Отрывок записи диктофона 1
1*
Ау, слышно, ау, а то не слышно?
2
3
4
5
6
7
8
9
10
11
12
13
14
15
16
Часть 2
Размалёванный ангел
Дорожный таблоид с одними и теми же рожами в пиджачках каждую ночь освещает мою комнату оранжевым светом. Пришлось купить тяжёлые, плотные шторы, которые этой ночью я не задвинул. Было не до этого, и сейчас тоже не до них. В моих объятиях другая причина бессонных ночей. Её плечико сотрясается в такт слабым рыданиям. Нежный пушок на её коже похож на недоразвитые ростки под апельсиновым солнцем, или на перья, сожжённые огненным небом. С каждым её всхлипом злость и раздражение во мне удваивается. Ничего не предвещало беды: созвонились, встретились, попили кофе на ночь глядя и, как обычно, такси до моего дома. Иные мужчины кидались в неё деньгами, на которые я мог бы жить целый год, ни в чём не отказывая, и не получали и половины того, что получаю я. Я! который до двадцати лет с девушками боялся заговорить. Когда она сидит на мне, оголяя идеальную грудь, мне кажется, что сам Господь издевается над человеческим родом, даруя своё совершенное творение жалкому невидимке-вуайеристу. В этот раз она была горячее обычного, с бешеной страстью впивалась в меня своими длинными ногтями, готовая на всё, как наркоман, желающий долгожданную дозу, чтобы забыться, найти во мне утешение. А понял я это уже позже, когда всё закончилось: она отвернулась от меня, а через две выкуренные сигареты появился тихий плач. Поначалу я не трогал её; из-за низкой самооценки в голову приходили дурные мысли, что девушка, безусловно достойная большего, с горечью осознала, где и с кем находится. Неприятные домыслы были ошибочны, но всё же осадок из скрытой злобы оставили. Мне потребовалось легонько коснуться тёплого плеча, чтобы разгорячённое тело тут же хлынуло в мои объятия, будто только этого и ожидая. Моё умение (если быть точнее, неумение) успокаивать людей в лучшем случае годилось для вызывания смеха, но, кажется, ей было всё равно не слушала меня, потому что нуждалась в том, чтобы выслушали её. И я выслушал, на первый взгляд, непримечательную историю о первой любви потерявшей голову девочки к молодому бойфренду, мягко говоря, неджентльменского склада ума; позже о близких отношениях, которые, естественно, «были не такие уж и плохие»; дальше полуслучайному/полупреднамеренному залёту, выкидыше на четвёртом месяце беременности и сверкающих пятках по направлению к «девочке посочнее», и как итог: одиночество, депрессия и самокопание, усугубляющее ситуацию. А сегодня ей приснился тот самый четырёхмесячный выкидыш, после чего весь день превратился в десятки бумажных платочков со слезами и соплями.

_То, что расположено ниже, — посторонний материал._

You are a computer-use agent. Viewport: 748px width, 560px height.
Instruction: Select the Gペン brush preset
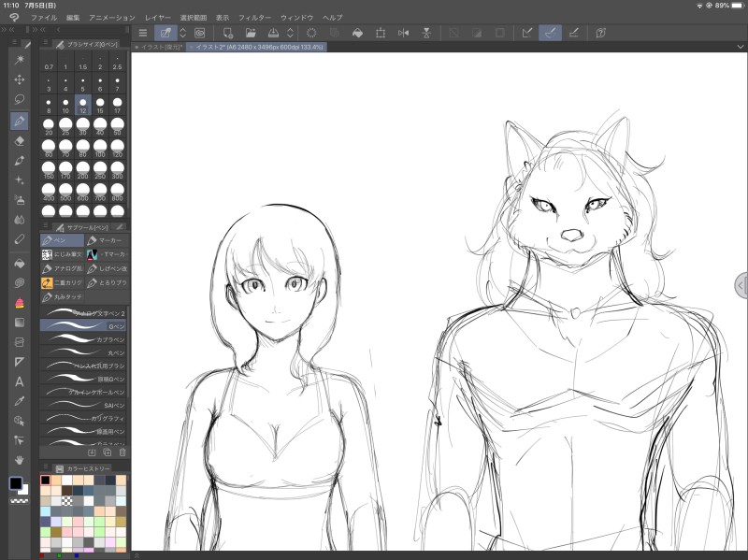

Я не знаю, что сказать, могу только продолжать машинально поглаживать её плечо. Меня сейчас больше занимает и удивляет появившееся ощущение неприязни и отвращения к человеку, которого совсем недавно я считал чудесным подарком недостойному получателю. Может быть, я являюсь недостойным получателем только потому, что думаю таким образом? Недостойным, потому что недоношенная ошибка природы, которую рисует моё воображение, вызывает во мне звериный гнев. Я понимаю, что это неправильно, но одного понимания недостаточно, чтобы совладать с эмоциями. Я всегда знал, что подглядывать за писающими девочками неправильно, но в школе, как только появлялась такая возможность, отпрашивался с урока и бежал в одну из кабинок женского туалета, а в начале следующего урока возвращался в класс и корил себя в этом. Я не мог справиться с соблазном похоти, не мог проучить и сдержать свой разум, поэтому наказывал тело: щипал, кусал, бил, пока не чувствовал, что искупил грех. Понимание проблемы без возможности её решения делает только хуже. И чего она вообще ревёт? Радоваться должна. Теперь мне даже лежать с ней рядом в тягость. Надоело слушать эти хныки, будто мне моих проблем в жизни мало.